O casal entrou no parque dia 28 de dezembro para que o processo de aclimatação fosse realizado a tempo de atacar o cume entre os dias 5 e 6 de janeiro. Durante esse tempo foi realizado o serviço médico do parque, que avalia as condições de saúde para suportar a escalada. "Em todas as ocasiões, os resultados apresentados tanto por mim como pelo Eduardo foram muito bons". Ela conta que o casal saiu do acampamento para a escalada uma hora e meia antes do recomendado, levando dez litros de água. "Não levamos barracas de dormir porque não se leva este tipo de equipamento para o ataque ao cume".
Rita conta que eles sabiam que o pôr-do-sol no Aconcágua, nesta época do ano se dá às 21 horas. "Atingimos o cume por volta das 17h30, com céu claro. Estão nos acusando de ficarmos 2 horas lá. Isso é um absurdo. Permanecemos lá por apenas 15 minutos". O procedimento de descida foi iniciado contando com mais três horas de claridade. Duzentos metros depois, formou-se uma neblina muito forte, acabando completamente com a visibilidade e baixando bruscamente a temperatura. "Comecei a tremer muito de frio e tive convulsões e desmaios. Minhas pernas travaram".
Eduardo tentou reanimá-la, mas como não conseguia andar, ele decidiu chamar o resgate. "Acredito que era por volta das 19, 19h30. Fomos informados pela patrulha de que deveríamos descer mais, no entanto, minhas pernas estavam travadas". Os contatos de Eduardo com o posto de resgate foram ouvidos por todos que estavam no acampamento Plaza de Mulas, segundo Rita. "Entre convulsões e momentos de lucidez, sempre ouvia o chamado agoniado do meu marido pelo resgate".

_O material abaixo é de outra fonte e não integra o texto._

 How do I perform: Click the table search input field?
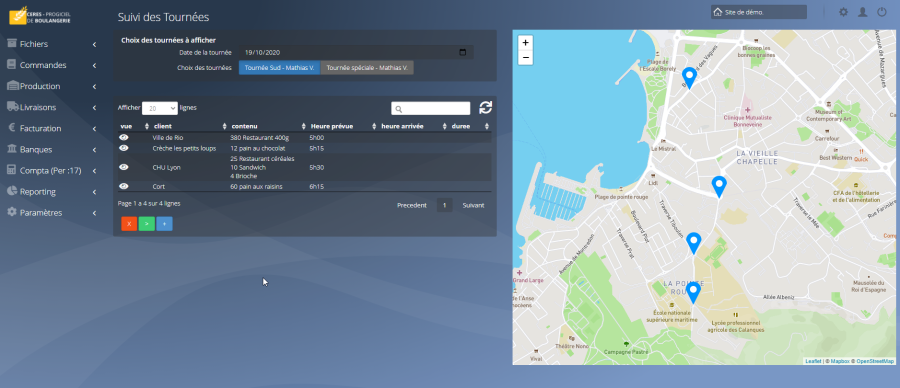430,108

Ela conta que eles chegaram a se despedir durante a madrugada, sentindo o fim próximo. "Mas acordamos às 7h30, com muita neve no rosto, fruto da tempestade. Ficamos felizes e gratos a Deus por termos sobrevivido àquela noite de terror". Naquela noite, ela soube depois, os ventos chegaram a uma velocidade entre 50 e 60 km por hora e a temperatura ficou em torno dos 30 graus negativos. "Tentei um novo contato com o posto de resgate. Infelizmente, ninguém respondeu". Eram já 12 horas sem resgate, quando surgiram dois montanhistas noruegueses, que atenderam o pedido de socorro. "Fizeram avaliação de nossa situação e como eram em dois, decidiram que apenas eu deveria ser ajudada por ter mais chances de vida. "É a lei da montanha", disse-me um deles. "A gente ajuda quem tem mais chances de viver", explicou. Rita conta que nem teve tempo para se despedir do marido. Ela desceu amparada pelos dois, quase inconsciente, pois estava com princípio de edema cerebral.

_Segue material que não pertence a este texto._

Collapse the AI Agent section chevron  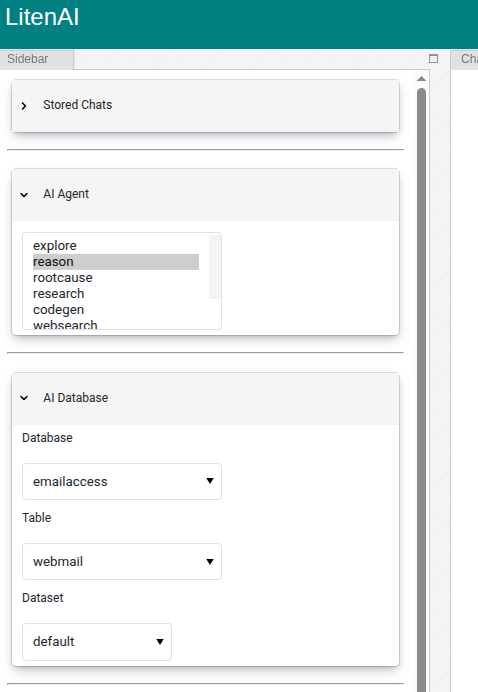click(24, 195)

"Não tenho certeza de quando o Eduardo morreu, em qual lugar exatamente, nem em quais condições. Ninguém teve a coragem de me informar. Disseram-me apenas que sua morte deve ter acontecido às 11 horas do dia 7, quase 4 horas depois do meu resgate". Ela disse não saber o que impediu a patrulha de resgate de subir para auxiliar o casa. Rita acha que deveria haver mais equipes para prevenir novos acidentes. Ela termina dizendo que pretende voltar às montanhas assim que se recuperar fisicamente. "O Eduardo me ensinou que estar na montanha é estar mais perto de Deus".